━━━━━ TASK INPUT

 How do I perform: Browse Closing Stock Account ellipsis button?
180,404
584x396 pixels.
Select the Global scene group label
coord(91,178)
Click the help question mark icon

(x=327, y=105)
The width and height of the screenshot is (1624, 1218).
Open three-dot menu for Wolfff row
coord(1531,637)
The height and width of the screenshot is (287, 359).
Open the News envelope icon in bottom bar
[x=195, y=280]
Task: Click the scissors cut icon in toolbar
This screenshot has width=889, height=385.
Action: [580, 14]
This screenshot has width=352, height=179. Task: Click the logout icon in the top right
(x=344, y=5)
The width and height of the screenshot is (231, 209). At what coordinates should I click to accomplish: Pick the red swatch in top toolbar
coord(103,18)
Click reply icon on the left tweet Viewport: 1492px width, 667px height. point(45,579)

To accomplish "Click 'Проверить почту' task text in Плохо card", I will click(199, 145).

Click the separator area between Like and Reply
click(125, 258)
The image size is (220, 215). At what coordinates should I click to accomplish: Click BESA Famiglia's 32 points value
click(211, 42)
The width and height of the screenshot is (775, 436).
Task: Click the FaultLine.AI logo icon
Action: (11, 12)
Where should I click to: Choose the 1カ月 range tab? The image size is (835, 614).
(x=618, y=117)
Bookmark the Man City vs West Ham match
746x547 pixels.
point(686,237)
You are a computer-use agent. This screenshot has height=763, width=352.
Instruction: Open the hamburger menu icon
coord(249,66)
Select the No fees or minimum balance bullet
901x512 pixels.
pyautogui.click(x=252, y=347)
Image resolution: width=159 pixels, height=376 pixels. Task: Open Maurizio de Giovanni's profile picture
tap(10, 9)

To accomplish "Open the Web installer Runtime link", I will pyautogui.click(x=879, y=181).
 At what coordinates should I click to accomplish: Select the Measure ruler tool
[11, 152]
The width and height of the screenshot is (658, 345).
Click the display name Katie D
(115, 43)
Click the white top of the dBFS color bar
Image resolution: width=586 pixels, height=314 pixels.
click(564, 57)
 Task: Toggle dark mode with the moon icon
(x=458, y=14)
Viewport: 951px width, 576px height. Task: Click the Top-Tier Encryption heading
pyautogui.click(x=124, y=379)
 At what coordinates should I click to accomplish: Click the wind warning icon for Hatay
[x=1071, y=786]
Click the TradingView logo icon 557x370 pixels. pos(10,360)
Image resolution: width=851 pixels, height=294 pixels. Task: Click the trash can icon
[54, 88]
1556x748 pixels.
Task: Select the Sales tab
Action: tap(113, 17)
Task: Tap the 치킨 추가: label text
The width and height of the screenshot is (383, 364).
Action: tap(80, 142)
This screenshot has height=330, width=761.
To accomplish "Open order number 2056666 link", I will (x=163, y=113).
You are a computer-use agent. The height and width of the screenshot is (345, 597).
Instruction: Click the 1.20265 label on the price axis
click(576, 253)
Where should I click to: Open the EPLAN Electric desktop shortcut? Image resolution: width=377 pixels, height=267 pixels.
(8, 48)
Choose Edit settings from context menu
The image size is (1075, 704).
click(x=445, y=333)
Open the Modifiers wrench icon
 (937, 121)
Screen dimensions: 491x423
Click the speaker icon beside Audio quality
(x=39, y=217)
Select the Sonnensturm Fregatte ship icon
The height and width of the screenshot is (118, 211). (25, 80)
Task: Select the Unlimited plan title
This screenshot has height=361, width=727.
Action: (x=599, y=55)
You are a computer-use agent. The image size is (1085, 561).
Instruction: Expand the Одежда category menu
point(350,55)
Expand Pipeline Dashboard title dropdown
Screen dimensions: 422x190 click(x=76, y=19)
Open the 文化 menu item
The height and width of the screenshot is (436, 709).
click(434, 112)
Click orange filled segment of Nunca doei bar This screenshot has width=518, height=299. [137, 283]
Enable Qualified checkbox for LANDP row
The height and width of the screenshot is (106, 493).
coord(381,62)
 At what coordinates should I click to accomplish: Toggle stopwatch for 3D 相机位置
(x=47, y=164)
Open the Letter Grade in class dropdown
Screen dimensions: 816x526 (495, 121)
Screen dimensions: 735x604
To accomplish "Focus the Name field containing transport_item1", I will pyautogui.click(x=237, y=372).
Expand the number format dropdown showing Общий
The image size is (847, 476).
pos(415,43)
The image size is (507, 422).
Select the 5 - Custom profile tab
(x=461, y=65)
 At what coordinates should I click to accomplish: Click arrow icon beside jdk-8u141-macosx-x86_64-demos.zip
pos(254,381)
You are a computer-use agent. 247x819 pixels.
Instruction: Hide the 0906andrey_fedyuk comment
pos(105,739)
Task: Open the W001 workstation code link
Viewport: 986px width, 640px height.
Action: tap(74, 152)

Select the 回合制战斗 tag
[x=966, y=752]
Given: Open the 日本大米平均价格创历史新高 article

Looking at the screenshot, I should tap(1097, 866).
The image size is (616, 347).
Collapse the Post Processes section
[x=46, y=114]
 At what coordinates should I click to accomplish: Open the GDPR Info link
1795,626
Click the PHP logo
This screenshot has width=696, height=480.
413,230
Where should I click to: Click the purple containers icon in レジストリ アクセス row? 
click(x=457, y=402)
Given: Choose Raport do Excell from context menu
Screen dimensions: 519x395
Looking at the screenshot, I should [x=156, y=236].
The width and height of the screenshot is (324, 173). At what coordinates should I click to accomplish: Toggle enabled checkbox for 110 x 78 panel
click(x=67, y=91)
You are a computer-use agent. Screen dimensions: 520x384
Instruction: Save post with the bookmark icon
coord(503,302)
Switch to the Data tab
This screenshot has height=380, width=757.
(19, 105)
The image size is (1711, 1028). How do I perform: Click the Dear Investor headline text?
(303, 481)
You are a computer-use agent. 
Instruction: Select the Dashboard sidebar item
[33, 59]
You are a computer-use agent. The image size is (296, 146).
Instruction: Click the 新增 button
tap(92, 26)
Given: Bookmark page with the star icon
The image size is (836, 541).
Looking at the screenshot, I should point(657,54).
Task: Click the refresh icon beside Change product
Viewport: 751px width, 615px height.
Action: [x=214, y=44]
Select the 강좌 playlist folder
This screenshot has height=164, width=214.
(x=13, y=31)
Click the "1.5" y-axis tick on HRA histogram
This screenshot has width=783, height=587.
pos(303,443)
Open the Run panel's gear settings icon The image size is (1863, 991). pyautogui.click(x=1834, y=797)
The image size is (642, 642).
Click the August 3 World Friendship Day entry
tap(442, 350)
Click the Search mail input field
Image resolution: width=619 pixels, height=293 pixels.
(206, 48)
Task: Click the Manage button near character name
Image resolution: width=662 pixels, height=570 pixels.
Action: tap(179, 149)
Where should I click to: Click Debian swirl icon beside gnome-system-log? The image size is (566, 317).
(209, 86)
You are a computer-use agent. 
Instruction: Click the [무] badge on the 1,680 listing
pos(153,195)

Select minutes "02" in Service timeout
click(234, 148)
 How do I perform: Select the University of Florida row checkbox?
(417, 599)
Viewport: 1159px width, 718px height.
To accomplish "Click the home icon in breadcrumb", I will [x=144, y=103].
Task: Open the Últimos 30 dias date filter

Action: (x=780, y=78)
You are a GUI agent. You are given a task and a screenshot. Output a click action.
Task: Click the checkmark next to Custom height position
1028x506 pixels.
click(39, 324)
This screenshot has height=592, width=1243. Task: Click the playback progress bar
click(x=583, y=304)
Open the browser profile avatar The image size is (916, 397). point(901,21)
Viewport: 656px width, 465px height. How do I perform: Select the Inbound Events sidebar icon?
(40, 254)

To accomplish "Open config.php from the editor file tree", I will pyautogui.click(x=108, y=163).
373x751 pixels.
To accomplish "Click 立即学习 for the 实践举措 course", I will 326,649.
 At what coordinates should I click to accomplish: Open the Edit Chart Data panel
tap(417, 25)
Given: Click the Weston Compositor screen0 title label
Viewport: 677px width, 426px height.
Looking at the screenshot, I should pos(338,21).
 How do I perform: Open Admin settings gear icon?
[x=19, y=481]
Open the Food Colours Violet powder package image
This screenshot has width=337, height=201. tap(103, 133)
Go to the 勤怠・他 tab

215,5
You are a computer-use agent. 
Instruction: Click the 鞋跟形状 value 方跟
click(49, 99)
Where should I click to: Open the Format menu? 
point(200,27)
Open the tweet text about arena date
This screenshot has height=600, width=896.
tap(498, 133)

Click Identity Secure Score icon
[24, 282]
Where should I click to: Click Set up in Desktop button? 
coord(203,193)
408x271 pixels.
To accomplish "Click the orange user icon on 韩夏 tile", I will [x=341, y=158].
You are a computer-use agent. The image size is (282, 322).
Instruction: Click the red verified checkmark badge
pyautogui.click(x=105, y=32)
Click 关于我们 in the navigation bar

━━━━━━━━━━

▶ [TASK TO COMPLETE]: Among the records above, extract exactly the lines from the line with "Viewport: 1159px width, 718px height." to the line with "Open the tweet text about arena date", both lines included, and leave out the rest.

▶ [WORKED SOLUTION]:
Viewport: 1159px width, 718px height.
To accomplish "Click the home icon in breadcrumb", I will [x=144, y=103].
Task: Open the Últimos 30 dias date filter

Action: (x=780, y=78)
You are a GUI agent. You are given a task and a screenshot. Output a click action.
Task: Click the checkmark next to Custom height position
1028x506 pixels.
click(39, 324)
This screenshot has height=592, width=1243. Task: Click the playback progress bar
click(x=583, y=304)
Open the browser profile avatar The image size is (916, 397). point(901,21)
Viewport: 656px width, 465px height. How do I perform: Select the Inbound Events sidebar icon?
(40, 254)

To accomplish "Open config.php from the editor file tree", I will pyautogui.click(x=108, y=163).
373x751 pixels.
To accomplish "Click 立即学习 for the 实践举措 course", I will 326,649.
 At what coordinates should I click to accomplish: Open the Edit Chart Data panel
tap(417, 25)
Given: Click the Weston Compositor screen0 title label
Viewport: 677px width, 426px height.
Looking at the screenshot, I should pos(338,21).
 How do I perform: Open Admin settings gear icon?
[x=19, y=481]
Open the Food Colours Violet powder package image
This screenshot has width=337, height=201. tap(103, 133)
Go to the 勤怠・他 tab

215,5
You are a computer-use agent. 
Instruction: Click the 鞋跟形状 value 方跟
click(49, 99)
Where should I click to: Open the Format menu? 
point(200,27)
Open the tweet text about arena date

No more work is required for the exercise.